L’alleanza preti-carabinieri riduce i furti di opere d’arte

VENEZIA. Calano i reati a danno del patrimonio artistico culturale del Nordest, anche se rimane un business tra i più floridi per la criminalità. Il dato è anche merito della collaborazione tra le parrocchie del Triveneto che hanno in custodia chiese e pievi ricche di opere d’arte e le forze dell’Ordine e in particolare con i carabinieri del Nucleo Tutela Patrimonio Culturale.
I carabinieri del Nucleo Tutela Patrimonio Culturale (Tpc) di Venezia hanno presentato il consuntivo delle attività preventive e repressive in difesa del patrimonio culturale del Veneto, Friuli Venezia Giulia e Trentino Alto Adige. Nel 2013, rispetto all'anno precedente sono diminuiti del 57% i furti nelle chiese, del 28% ai privati, del 13% agli enti pubblici, del 31% sono calati i reati contro il paesaggio, mentre sono rimasti inalterati i furti nei musei: quattro nel 2012 e 4 nel 2013.
Il dato numerico evidenzia un generale calo dei furti di opere d’arte, sensibilmente più evidente relativamente ai furti ai danni delle chiese. In questo caso il risultato è frutto della collaborazione avviata con gli Uffici Beni Culturali delle Diocesi del territorio, nonché dell’opera di continua sensibilizzazione dei singoli parroci. Da qualche anno è aumentata l’attenzione, da parte delle parrocchie, per le opere custodite nelle chiese e soprattutto c’è stata una più rigorosa catalogazione delle stesse.

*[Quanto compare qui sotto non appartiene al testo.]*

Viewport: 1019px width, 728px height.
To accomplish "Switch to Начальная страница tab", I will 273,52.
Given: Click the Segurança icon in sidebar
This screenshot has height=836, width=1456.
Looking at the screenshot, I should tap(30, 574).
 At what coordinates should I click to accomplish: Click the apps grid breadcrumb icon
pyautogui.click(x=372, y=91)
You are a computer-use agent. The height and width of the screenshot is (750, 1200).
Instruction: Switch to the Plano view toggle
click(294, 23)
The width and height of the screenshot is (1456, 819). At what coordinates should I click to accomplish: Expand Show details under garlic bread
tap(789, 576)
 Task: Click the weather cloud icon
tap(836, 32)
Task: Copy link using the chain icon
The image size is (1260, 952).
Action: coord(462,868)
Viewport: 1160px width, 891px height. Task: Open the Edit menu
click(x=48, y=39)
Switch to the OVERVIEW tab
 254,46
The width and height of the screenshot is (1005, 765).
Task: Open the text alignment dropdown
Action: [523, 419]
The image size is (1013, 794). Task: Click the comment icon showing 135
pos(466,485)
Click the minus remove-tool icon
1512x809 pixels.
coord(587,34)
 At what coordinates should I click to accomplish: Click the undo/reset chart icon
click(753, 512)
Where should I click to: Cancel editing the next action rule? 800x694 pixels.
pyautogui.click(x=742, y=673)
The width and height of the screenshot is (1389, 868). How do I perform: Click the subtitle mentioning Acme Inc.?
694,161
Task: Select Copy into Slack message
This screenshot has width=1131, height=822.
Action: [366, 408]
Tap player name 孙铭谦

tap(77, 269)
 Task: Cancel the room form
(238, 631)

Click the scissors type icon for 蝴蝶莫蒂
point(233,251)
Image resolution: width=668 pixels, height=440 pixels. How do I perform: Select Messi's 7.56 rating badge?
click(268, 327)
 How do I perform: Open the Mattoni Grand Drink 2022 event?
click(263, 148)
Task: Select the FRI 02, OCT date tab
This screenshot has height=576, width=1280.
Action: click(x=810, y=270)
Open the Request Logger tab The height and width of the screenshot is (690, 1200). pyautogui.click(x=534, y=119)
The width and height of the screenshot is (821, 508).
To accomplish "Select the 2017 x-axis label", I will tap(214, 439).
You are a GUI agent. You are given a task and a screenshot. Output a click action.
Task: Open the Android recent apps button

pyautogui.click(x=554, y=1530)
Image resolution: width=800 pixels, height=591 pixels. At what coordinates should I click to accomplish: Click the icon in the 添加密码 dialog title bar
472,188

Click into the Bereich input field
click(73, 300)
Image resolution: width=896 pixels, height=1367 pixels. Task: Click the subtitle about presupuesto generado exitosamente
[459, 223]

Relativamente alle altre tipologie di furti, il calo è soprattutto la conseguenza dell’intensificarsi delle attività di controllo del mercato, sia quello tradizionale (esercizi commerciali, fiere e mercatini), sia quello telematico (siti web, aste on-line), dove vengono immessi i pezzi rubati. Nell’ambito dell’attività preventiva, i militari hanno effettuato 868 controlli e ispezioni. Si è trattato tra l’altro di verifiche sicurezza a musei, biblioteche e archivi controlli ad aree archeologiche, controlli ad aree tutelate da vincolo paesaggistico e monumentale, controllo esercizi antiquariali, commerciali e privati.
Complessivamente sono stati recuperati quasi 1200 beni culturali tra archeologici (746) d’antiquariato (386), librari e archivistici(4), artistici falsi (55). Tra le attività di indagini più significative, portate a termine dal Nucleo nell’ultimo anno, ci sono: il recupero di un dipinto tempera su tavola con cornice in legno intagliato e dorato non originale, dal titolo «Adorazione del Bambino», attribuito al pittore Filippo Lippi (Firenze 1406 - Spoleto 1469). Era stato rubato dal Museo della Collegiata di Santa Maria Assunta di Castell'Arquato (Piacenza) il 23 settembre 1970 e recuperato a Prato il 14 novembre 2013. Il recupero di un dipinto tempera su tavola e fondo oro, raffigurante «Cristo crocifisso con la Vergine e San Giovanni ai lati ed un Angelo con globo in mano in alto», attribuito a pittore veneziano del secondo quarto del XIV sec. (1325-1350 circa); rubato a Venezia, durante la seconda guerra mondiale, dalla Chiesa di San Pantalon Martire e recuperato in Germania l’11 marzo 2013.